Só sei que — sol a pino — o pirralho já estava subjugado, julgado e condenado pela galera, uma vez que uma mulher branca, intolerante, de aparência limpa, invulgar e decente, cujas tranças pentecostais desciam até a forquilha das nádegas rechonchudas, garantia, jurava com a mão espalmada sobre qualquer livro sagrado que fosse, que era ele, sim, o negrinho safado que fuçara nos farrapos humanos a subtrair os seus pertences.

Da calçada, um grupo de lojistas do comércio local palestrava a respeito do acidente horrendo e da balbúrdia criada pela captura do impensável meliante. Um deles, que parecia o mais ponderado, disse que deveriam esperar pela chegada da polícia para entregarem o guri na mão de quem realmente entendia de extermínio, ou melhor, de Segurança Pública.

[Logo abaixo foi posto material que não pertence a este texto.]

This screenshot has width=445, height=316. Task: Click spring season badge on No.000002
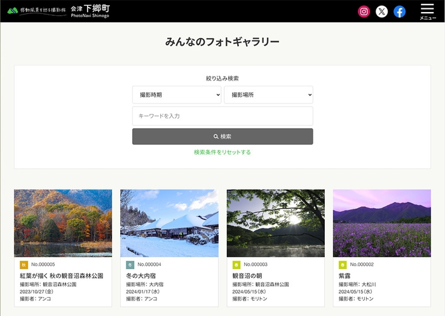pos(343,265)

Outro comerciante contradisse o primeiro, desdenhou da sua opinião ao dizer que deveriam deixar o moleque cair fora, pois se tratava de um menor de idade, criatura inimputável à altura que muitos esperavam, e que a polícia não somente gastaria tempo, mas, gasolina ao se meter com aquele tipo de marginal. Que fossem prender os marmanjos mais tarimbados, criminosos pós-graduados que deitavam e rolavam ali nas redondezas.

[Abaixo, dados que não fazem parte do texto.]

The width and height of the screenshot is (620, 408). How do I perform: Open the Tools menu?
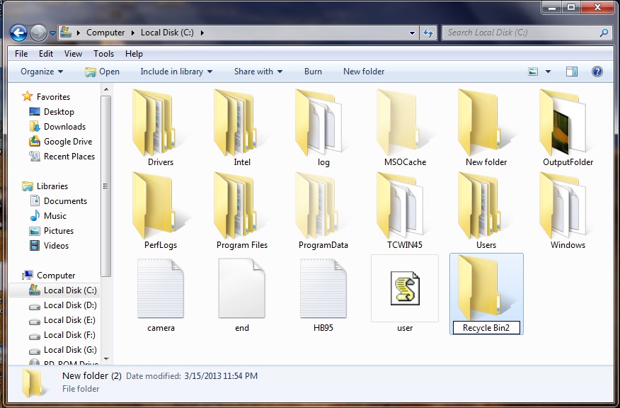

Um terceiro senhor, que pediu para não ser identificado nesta crônica, teve pena do suposto larápio, então, comentou que o celerado mirim não passava de um pobre coitado, mais uma vítima do status quo, um devotado soldado do crack, um adolescente pé-rapado e de pele escura, abandonado pela sociedade, pelo Estado e até pelo capeta.

O quarto empresário garantiu que, em se tratando de demônio, ele era catedrático, pois, nas horas vagas, quando não estava a vender tijolos, tintas e vergalhões na sua loja, espantava o ócio pregando Cristo na cruz, ou melhor, pregando as palavras de Cristo numa igrejinha à meia luz, na favela do Caixote Quebrado. Já que não tinha comida no estômago, a solução para o pivete era aceitar Jesus no coração.

O quinto homem, que parecia o mais velho, portanto, o mais sábio da turma — as aparências e os homens casados enganam — reclamou que o comércio da região vinha amargando prejuízos diários por conta da onda de furtos, arrastões e ataques, portanto, nada mais justo que cuidassem eles próprios daquela situação: “por mim, linchamos o miserável e depois vamos à missa”.

Foi ele terminar aquelas palavras, um alvoroço brotou da multidão: começava a pancadaria, terminava o meu texto.